[INPUT DATA]
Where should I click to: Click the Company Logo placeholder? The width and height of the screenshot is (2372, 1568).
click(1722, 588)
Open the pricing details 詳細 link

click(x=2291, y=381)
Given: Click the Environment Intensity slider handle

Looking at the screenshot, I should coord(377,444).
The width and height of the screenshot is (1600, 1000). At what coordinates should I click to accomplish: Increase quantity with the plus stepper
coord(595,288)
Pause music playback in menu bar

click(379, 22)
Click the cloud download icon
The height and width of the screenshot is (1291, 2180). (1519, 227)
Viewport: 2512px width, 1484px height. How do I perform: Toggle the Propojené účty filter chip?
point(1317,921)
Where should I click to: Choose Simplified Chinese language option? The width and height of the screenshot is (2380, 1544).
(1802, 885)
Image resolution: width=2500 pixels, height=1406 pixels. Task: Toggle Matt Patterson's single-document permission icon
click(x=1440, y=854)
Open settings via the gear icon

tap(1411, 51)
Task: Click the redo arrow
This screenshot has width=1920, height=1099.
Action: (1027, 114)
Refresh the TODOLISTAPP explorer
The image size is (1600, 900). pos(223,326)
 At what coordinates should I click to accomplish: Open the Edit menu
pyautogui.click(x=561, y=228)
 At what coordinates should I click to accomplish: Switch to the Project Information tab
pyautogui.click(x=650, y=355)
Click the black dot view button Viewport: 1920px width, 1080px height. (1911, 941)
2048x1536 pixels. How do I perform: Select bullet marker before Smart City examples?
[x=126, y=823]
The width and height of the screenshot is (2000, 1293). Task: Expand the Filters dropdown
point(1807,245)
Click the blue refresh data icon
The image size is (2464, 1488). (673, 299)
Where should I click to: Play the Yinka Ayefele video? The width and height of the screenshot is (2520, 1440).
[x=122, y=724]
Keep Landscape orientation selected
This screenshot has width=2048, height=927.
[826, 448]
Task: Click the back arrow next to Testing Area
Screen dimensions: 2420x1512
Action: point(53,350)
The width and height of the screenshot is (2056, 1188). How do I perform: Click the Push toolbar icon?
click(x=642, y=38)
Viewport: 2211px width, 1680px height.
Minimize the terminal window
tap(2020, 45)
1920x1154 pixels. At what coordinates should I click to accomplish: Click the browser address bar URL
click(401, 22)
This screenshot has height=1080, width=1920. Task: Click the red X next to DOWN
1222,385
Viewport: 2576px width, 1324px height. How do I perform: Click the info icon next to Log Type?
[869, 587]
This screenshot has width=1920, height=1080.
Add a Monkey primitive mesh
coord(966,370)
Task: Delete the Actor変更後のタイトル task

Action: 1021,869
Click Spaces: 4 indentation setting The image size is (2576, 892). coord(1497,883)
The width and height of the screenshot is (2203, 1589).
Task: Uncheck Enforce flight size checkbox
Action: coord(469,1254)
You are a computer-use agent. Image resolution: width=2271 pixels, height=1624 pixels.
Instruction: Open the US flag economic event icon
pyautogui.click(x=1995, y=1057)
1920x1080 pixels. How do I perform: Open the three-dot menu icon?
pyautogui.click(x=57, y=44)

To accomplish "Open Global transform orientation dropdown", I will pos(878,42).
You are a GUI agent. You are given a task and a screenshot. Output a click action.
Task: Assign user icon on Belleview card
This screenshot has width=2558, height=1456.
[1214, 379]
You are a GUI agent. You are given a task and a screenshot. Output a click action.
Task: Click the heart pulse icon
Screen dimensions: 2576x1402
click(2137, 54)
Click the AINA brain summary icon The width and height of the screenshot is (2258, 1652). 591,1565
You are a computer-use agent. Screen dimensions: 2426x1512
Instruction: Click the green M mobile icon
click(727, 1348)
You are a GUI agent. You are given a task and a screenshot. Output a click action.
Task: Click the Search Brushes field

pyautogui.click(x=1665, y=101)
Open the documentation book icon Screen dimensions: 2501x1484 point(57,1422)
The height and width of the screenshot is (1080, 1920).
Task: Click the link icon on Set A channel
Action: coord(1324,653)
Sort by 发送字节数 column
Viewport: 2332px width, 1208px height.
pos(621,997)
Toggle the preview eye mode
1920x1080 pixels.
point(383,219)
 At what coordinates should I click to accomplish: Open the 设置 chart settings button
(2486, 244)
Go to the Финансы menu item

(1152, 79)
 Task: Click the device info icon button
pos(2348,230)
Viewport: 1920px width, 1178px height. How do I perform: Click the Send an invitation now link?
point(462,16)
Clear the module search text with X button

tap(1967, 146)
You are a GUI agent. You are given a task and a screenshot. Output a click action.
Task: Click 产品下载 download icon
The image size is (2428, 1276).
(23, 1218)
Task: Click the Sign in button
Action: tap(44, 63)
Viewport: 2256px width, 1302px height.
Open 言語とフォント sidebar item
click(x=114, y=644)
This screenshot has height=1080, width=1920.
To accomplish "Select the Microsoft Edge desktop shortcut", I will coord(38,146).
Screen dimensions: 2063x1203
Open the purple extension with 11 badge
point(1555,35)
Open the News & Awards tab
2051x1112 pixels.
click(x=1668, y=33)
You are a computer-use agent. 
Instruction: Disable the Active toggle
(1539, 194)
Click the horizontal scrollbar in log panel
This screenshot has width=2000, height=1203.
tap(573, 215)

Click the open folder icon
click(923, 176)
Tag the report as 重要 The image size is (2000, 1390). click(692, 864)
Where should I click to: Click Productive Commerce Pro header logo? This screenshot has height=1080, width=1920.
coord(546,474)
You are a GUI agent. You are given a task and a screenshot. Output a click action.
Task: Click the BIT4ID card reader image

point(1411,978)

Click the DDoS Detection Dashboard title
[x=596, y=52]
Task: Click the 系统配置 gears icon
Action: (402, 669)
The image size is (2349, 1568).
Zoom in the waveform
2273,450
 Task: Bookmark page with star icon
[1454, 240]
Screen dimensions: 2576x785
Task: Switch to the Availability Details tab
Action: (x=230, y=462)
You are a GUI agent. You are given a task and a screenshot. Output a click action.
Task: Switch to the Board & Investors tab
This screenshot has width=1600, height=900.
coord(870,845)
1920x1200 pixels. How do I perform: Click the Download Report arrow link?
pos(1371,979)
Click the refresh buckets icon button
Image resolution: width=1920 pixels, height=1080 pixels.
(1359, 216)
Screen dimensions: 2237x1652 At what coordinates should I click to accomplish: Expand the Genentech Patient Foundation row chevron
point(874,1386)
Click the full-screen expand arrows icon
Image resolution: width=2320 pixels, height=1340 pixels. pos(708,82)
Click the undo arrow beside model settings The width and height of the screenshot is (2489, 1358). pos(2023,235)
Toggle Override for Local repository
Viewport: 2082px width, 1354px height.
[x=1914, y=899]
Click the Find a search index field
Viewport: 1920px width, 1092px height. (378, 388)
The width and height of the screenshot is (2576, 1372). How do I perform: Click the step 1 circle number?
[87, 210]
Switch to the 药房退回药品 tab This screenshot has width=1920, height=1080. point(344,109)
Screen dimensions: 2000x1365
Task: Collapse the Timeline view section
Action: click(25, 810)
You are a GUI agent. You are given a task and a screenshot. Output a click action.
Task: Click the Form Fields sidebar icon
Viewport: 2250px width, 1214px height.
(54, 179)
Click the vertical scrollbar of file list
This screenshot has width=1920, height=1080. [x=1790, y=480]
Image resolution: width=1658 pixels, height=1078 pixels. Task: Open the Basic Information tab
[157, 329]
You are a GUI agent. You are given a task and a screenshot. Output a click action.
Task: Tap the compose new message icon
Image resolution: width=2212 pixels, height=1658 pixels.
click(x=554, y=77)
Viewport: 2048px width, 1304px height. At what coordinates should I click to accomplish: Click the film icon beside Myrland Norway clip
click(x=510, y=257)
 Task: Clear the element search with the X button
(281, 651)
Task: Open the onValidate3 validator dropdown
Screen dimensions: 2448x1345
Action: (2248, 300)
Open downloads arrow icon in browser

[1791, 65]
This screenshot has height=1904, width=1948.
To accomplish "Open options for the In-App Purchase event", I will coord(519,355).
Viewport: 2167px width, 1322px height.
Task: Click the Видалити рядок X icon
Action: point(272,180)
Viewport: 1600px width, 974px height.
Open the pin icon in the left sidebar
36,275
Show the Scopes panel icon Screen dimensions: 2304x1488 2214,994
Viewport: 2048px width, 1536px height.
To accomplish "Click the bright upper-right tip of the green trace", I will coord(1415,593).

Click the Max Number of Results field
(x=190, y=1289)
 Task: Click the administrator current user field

[REQUIRED WORK]
Write out only the lines that run from the line containing "Open 言語とフォント sidebar item" through the line containing "Tag the report", both included, exactly as they appear above.

[ANSWER TO THIS PROBLEM]
Open 言語とフォント sidebar item
click(x=114, y=644)
This screenshot has height=1080, width=1920.
To accomplish "Select the Microsoft Edge desktop shortcut", I will coord(38,146).
Screen dimensions: 2063x1203
Open the purple extension with 11 badge
point(1555,35)
Open the News & Awards tab
2051x1112 pixels.
click(x=1668, y=33)
You are a computer-use agent. 
Instruction: Disable the Active toggle
(1539, 194)
Click the horizontal scrollbar in log panel
This screenshot has width=2000, height=1203.
tap(573, 215)

Click the open folder icon
click(923, 176)
Tag the report as 重要 The image size is (2000, 1390). click(692, 864)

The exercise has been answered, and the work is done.